Take, for example, self-driving cars and the issue of safety with automatic collision detection. It is engineers who have been handed the task of having to solve multiple real-world solutions to the ‘trolley problem’ and code it into its software.
Or virtual reality (VR). Although in its infancy, it is already changing many of our assumptions about personal identity and what constitutes the Self. According to philosopher and cognitive scientist David Chalmers, VR is reframing some of philosophy’s most enduring questions about epistemology and the nature of reality.
Then there’s the tricky possibility (inevitability?) of one day inventing an artificial general intelligence (AGI) – a machine or system that can perform intellectual tasks better than any human can. This would require solving some very old problems in moral philosophy. Once again, it is engineers who are being relied on to program concepts such as goodness, benevolence, and morality into the AGI. And if you believe, as some experts do, that the invention of an AGI poses a unique existential risk, then even our solar system’s very existence may well depend on engineers converging on the correct answer; furthermore, we may only be afforded one chance to accomplish it.
“I wish it would dawn on engineers,” wrote the Spanish philosopher José Ortega y Gasset, “that, in order to be an engineer, it is not enough to be an engineer.” I, too, hope that my fellow engineers will take it upon themselves to start thinking clearly about what it means to be human. To the questions like “Is it more efficient?” and “How much does it cost?”, we must also ask: “Is it good? Does it contribute to well-being? For whom? By what standard?”

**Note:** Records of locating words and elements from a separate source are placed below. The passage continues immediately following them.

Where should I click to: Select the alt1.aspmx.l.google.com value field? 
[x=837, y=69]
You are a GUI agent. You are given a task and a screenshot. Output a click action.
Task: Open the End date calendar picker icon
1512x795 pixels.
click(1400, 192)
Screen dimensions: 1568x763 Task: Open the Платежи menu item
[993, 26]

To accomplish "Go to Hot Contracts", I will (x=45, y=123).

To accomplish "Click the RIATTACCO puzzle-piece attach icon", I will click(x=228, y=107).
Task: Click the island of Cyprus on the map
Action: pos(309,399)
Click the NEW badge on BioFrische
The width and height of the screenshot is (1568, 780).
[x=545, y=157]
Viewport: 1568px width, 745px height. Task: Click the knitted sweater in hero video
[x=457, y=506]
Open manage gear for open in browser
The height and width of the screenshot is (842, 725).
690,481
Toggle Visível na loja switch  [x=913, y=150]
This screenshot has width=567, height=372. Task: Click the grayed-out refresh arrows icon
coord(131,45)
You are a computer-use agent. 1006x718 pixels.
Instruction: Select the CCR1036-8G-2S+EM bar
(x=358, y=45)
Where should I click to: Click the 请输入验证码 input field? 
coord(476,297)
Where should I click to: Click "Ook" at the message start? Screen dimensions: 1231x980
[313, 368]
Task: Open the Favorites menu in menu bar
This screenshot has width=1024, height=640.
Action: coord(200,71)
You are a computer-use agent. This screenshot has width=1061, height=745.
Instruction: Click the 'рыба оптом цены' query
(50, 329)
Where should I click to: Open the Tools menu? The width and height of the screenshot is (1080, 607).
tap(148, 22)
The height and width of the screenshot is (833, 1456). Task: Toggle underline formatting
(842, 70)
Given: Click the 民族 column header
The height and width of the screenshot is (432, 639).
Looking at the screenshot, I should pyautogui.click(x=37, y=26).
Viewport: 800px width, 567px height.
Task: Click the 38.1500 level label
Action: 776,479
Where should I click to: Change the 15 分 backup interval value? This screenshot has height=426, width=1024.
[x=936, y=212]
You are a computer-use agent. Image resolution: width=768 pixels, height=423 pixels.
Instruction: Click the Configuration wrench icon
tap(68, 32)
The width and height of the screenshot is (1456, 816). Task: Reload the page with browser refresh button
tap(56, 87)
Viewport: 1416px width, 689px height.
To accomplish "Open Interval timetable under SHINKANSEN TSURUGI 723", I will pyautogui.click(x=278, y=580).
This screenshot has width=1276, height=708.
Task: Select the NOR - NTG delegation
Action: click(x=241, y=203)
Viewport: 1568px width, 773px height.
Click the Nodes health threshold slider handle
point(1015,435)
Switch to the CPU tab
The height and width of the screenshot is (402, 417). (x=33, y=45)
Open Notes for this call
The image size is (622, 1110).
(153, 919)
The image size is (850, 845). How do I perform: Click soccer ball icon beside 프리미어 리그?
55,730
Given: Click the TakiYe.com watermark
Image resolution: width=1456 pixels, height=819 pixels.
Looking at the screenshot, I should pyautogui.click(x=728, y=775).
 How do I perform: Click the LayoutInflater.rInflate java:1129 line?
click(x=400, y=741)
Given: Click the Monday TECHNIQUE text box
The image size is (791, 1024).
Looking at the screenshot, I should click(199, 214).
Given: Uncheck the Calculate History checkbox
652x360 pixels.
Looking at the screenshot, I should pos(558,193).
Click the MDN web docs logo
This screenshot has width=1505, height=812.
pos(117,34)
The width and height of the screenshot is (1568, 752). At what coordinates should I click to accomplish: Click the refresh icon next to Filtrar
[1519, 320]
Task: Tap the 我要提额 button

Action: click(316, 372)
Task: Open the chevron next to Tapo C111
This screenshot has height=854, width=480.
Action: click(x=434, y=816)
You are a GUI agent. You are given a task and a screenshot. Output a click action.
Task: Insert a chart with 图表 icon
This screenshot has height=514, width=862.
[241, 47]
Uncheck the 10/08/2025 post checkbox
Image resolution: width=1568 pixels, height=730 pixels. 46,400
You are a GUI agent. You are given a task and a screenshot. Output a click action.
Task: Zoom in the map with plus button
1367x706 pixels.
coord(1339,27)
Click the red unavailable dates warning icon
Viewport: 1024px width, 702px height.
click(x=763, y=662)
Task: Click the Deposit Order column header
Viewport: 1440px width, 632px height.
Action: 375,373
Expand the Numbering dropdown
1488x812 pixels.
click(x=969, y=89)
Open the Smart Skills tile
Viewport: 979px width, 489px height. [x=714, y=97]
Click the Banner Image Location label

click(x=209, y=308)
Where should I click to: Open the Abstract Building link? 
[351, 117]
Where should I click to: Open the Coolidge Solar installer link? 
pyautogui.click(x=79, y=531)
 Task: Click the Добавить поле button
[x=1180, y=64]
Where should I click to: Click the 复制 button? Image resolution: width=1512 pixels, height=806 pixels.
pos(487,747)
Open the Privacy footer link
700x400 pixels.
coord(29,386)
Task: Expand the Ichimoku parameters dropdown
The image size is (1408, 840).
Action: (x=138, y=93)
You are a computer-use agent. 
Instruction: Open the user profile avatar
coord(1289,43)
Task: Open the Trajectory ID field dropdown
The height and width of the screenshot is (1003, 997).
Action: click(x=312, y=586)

To critically reflect on the meaning of life and the future of civilisation in this way is perhaps a new form of humanism. And, as is appropriate to our progressively engineered world, it is an approach in which engineers could – no, must – lead the way.
Pen and paper are rarely used by engineers today, so the iron ring no longer serves the same purpose that it once did. There’s no noticeable clang! when one works on a desktop, tablet, or smartphone. Gone are the frequent reminders of our obligation to ethics.
Who knows – maybe in the end, despite all our best efforts, technology itself will find a way to obstruct any attempt of ours to instil more humanism into engineering.